MAY 24, 1999:  Inexplicable Canadian rock band Barenaked Ladies recently declared in their hit "One Week" that they were "into 'Sailor Moon'" because "that cartoon has got the boom." For most radio listeners, I'm sure, the lyric fell by the wayside as one more obscure cultural reference along with Akira Kurosawa (who makes "mad films") and Burt Kampfer (who's got "the mad hits").

For those in deeper know than the average top 10 radio station listener, "Sailor Moon" is a Japanese cartoon with a strong cult following. Produced originally in the mid-'90s, it was imported to America courtesy of the French-American company DiC (which, according to certain hardcore fans, stands for "Destroying interesting Cartoons"). DiC has redubbed and re-edited a number of foreign cartoons for the American market--often obliterating much of the original charm of said shows. Despite a certain "dumbing down" of "Sailor Moon" by the folks at DiC, the show has created just as strong of a cult following in America, with Web sites, action figures and an entire line of fashions gracing trendy Hot Topic stores from coast to coast.

"Sailor Moon" tells the story of a clumsy, occasionally whiny 14-year-old junior high school girl who receives a special quest from a talking cat named Luna to fight evil and save the Earth. To accomplish this task, our heroine Serena is granted the ability to transform into the sailor-suited, super-powered Sailor Moon.
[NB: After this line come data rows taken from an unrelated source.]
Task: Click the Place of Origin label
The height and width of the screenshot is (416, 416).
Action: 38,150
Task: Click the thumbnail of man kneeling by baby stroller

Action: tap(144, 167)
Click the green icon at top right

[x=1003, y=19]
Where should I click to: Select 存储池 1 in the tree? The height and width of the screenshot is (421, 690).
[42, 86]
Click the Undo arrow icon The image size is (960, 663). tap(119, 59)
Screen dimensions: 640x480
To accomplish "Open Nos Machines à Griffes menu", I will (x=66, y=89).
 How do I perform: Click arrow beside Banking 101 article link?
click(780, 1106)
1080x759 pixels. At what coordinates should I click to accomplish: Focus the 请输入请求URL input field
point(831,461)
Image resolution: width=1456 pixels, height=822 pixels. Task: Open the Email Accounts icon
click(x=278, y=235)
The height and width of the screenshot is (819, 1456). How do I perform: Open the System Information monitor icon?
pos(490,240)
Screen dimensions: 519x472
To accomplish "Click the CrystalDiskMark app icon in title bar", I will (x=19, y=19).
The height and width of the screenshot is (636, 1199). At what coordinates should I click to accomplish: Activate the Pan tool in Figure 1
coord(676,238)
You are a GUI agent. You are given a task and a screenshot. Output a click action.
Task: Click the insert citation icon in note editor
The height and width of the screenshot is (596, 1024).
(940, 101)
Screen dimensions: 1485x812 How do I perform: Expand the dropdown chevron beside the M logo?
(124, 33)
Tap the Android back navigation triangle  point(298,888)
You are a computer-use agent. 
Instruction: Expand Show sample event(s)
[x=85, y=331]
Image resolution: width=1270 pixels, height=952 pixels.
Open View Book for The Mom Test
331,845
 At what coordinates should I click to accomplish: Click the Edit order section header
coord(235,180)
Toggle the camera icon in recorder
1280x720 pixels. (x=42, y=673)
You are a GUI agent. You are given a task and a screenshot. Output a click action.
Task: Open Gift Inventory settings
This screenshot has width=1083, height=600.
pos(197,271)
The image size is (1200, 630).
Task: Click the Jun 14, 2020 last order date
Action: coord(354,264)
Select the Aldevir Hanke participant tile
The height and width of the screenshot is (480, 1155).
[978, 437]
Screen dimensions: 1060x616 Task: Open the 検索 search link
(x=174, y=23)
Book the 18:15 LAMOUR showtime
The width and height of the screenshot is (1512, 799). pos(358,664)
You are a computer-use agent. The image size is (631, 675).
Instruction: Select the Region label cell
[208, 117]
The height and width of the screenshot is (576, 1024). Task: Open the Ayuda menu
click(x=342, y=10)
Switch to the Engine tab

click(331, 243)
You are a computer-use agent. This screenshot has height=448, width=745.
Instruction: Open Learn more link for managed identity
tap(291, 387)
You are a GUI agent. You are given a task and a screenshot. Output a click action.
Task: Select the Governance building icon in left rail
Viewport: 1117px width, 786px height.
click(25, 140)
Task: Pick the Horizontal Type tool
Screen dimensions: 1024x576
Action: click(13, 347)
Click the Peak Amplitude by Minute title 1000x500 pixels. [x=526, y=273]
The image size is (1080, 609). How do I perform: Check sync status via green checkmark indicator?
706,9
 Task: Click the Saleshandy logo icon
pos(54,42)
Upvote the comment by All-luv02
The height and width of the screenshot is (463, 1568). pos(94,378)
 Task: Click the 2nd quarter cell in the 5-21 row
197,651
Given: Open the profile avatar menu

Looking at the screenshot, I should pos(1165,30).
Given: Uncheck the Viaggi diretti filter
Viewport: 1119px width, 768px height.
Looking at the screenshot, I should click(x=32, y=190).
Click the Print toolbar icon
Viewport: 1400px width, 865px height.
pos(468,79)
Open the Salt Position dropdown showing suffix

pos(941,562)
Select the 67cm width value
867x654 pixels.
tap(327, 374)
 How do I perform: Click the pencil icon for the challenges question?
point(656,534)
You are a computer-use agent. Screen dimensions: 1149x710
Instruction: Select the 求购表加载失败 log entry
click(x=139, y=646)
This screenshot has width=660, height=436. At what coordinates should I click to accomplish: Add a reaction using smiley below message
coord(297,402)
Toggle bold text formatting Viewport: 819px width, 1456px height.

Eventually, a whole gang of similarly attired girls joins her magical quest to defeat Evil Queen Beryl and the nasty forces of the Negaverse. To top things off with a hint of romance, there's also a cute guy named Darien who is secretly another evil-fighting superhero named Tuxedo Mask. If this all sounds pretty childish, don't worry--it gets weirder.

"Sailor Moon" (or "Pretty Soldier Sailor Moon" as it's known in Japan) is part of the "cute" (or "chan") wave of cartoons. Japan has some very different sensibilities, however, and uninitiated fans may be puzzled to find the cute adventures of some teenage girls and their magic cat laced with sexual innuendo, skimpy outfits, hellish demons and all manner of seemingly inappropriate behavior. Paranoid about what certain special interest groups might think, DiC excised some of the show's more extreme elements. In the original Japanese series, for example, all the characters end up dying. In America, they just get their memories erased. DiC even took measures to change one gay character into a female so as to avoid a homosexual subplot.

While the American version of "Sailor Moon" might not be as cool as the Japanese original, it does have a certain twisted appeal for fans of ass-kicking teens, weird space monsters and underage girls in miniskirts. ... And, hey, it's got "the boom."